The task: Under no circumstances alter the records; copy each one exactly.

(Extracted records)

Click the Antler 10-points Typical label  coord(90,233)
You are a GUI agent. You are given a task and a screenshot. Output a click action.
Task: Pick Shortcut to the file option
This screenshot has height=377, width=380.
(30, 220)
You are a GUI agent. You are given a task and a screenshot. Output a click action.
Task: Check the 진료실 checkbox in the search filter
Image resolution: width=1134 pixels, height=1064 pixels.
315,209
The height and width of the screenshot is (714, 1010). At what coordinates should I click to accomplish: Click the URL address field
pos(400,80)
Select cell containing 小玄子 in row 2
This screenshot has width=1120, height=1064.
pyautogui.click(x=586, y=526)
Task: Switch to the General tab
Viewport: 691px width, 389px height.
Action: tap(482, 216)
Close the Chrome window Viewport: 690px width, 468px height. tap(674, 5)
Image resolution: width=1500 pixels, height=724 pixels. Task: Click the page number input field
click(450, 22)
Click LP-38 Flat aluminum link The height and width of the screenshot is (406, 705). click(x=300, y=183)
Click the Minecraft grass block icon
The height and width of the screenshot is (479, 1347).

Task answer:
Click the Antler 10-points Typical label  coord(90,233)
You are a GUI agent. You are given a task and a screenshot. Output a click action.
Task: Pick Shortcut to the file option
This screenshot has height=377, width=380.
(30, 220)
You are a GUI agent. You are given a task and a screenshot. Output a click action.
Task: Check the 진료실 checkbox in the search filter
Image resolution: width=1134 pixels, height=1064 pixels.
315,209
The height and width of the screenshot is (714, 1010). At what coordinates should I click to accomplish: Click the URL address field
pos(400,80)
Select cell containing 小玄子 in row 2
This screenshot has width=1120, height=1064.
pyautogui.click(x=586, y=526)
Task: Switch to the General tab
Viewport: 691px width, 389px height.
Action: tap(482, 216)
Close the Chrome window Viewport: 690px width, 468px height. tap(674, 5)
Image resolution: width=1500 pixels, height=724 pixels. Task: Click the page number input field
click(450, 22)
Click LP-38 Flat aluminum link The height and width of the screenshot is (406, 705). click(x=300, y=183)
Click the Minecraft grass block icon
The height and width of the screenshot is (479, 1347).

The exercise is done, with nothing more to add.